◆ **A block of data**
━━━━━━━━━━━━━━━━

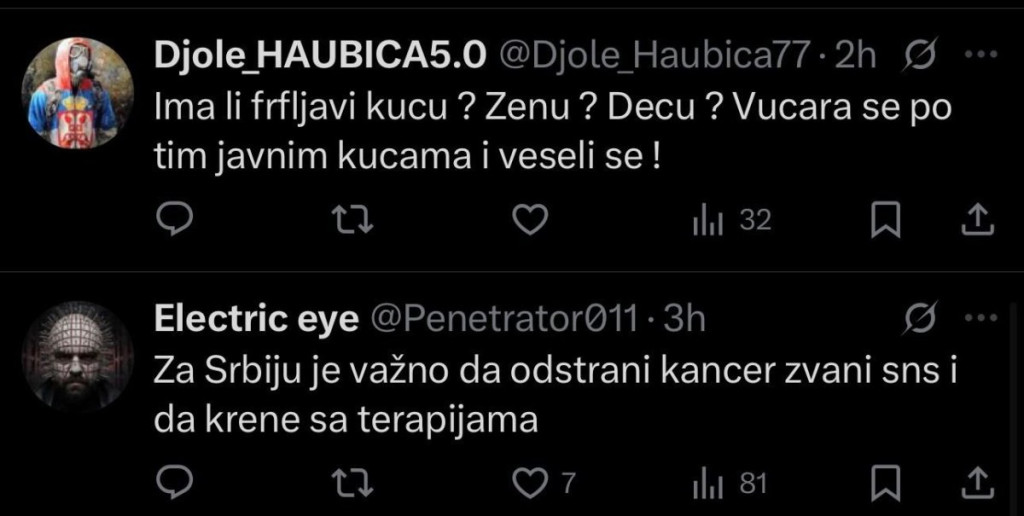Viewport: 1024px width, 516px height.
Task: Reply to Electric eye's tweet
Action: click(174, 484)
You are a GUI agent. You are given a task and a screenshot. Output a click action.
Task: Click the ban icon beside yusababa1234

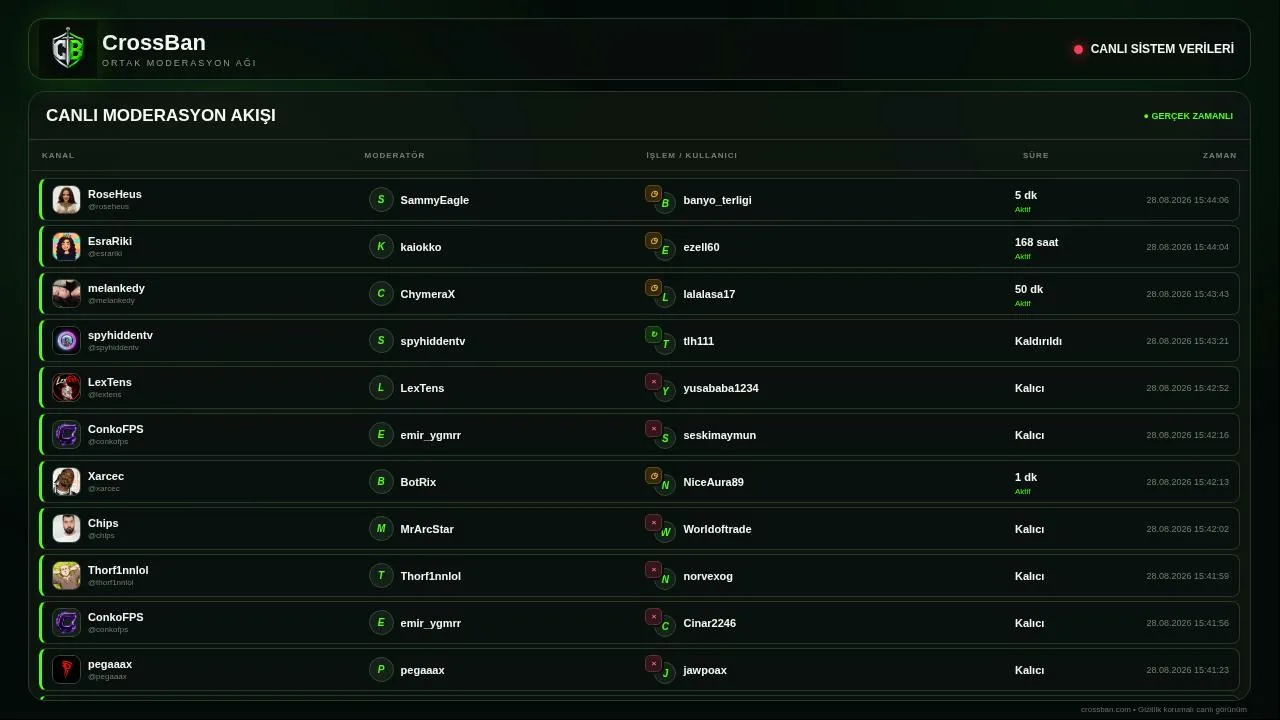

━━━━━━━━━━━━━━━━

Update all of the items above by replacing "screenshot" with "screen capture" and leaving everything else unchanged. Omit the pictures from your answer.

Viewport: 1024px width, 516px height.
Task: Reply to Electric eye's tweet
Action: click(174, 484)
You are a GUI agent. You are given a task and a screen capture. Output a click action.
Task: Click the ban icon beside yusababa1234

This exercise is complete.